Pick out every line in the records that contains the word "height" and copy those lines.

### [PROVIDED ENTRIES]
--- BEGIN ---
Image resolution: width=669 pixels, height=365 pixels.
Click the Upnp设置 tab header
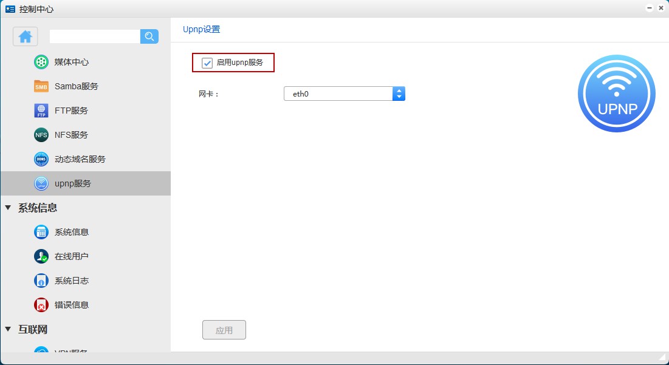201,29
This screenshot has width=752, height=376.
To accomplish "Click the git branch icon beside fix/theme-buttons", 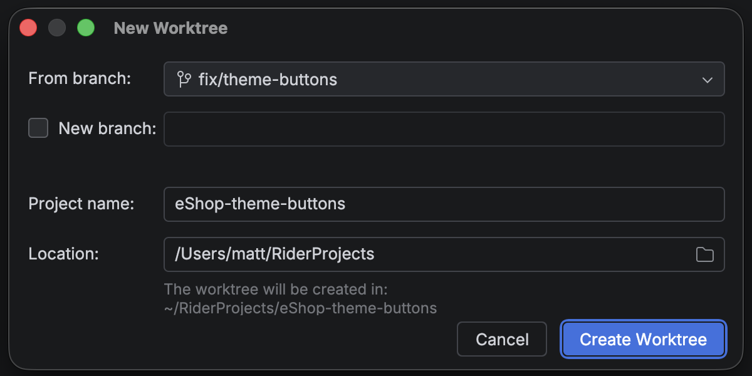I will tap(184, 80).
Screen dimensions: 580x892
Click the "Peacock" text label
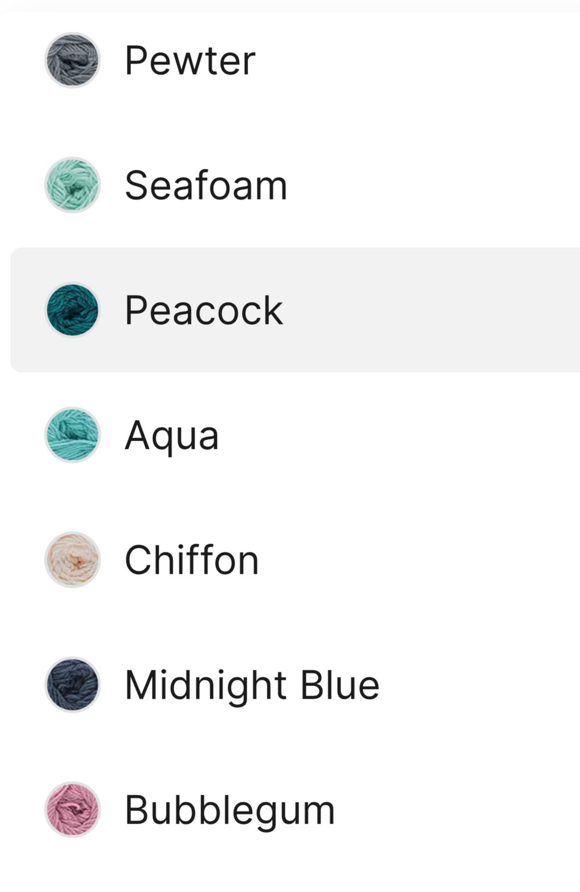pos(204,310)
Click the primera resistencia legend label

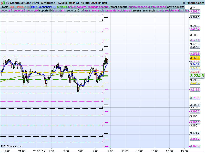(92, 11)
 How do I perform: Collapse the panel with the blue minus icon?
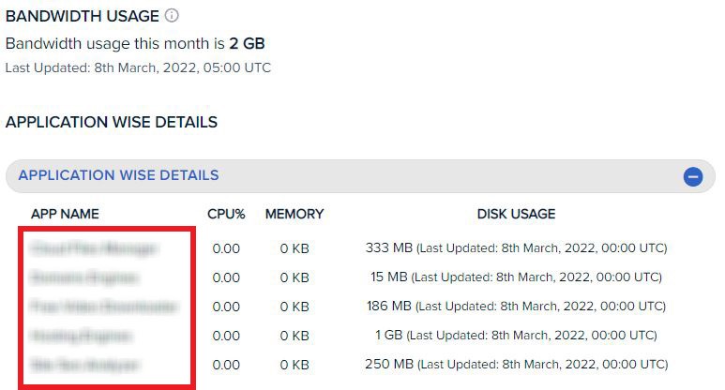point(693,176)
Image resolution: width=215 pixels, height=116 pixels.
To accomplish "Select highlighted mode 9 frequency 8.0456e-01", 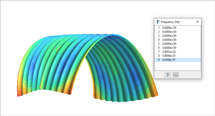I will point(178,60).
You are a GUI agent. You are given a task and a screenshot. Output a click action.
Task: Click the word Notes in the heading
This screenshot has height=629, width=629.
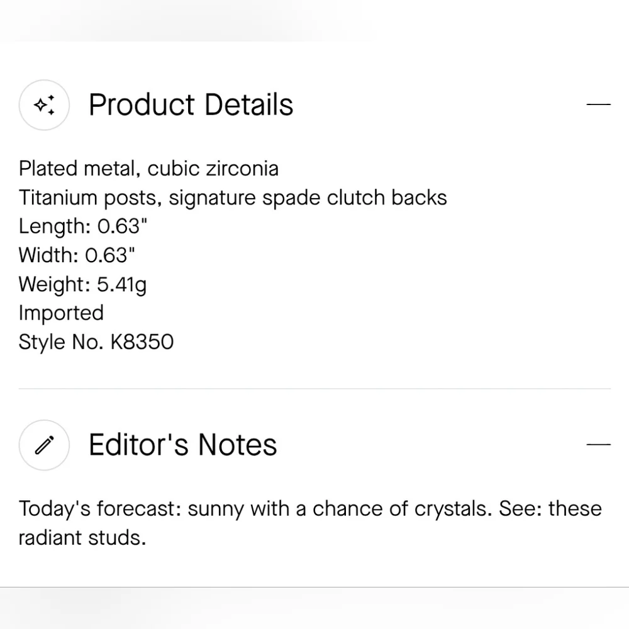[x=238, y=445]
--- END ---
### [FINISHED EXERCISE]
Image resolution: width=669 pixels, height=365 pixels.
This screenshot has width=752, height=376.
Image resolution: width=215 pixels, height=116 pixels.
This screenshot has height=629, width=629.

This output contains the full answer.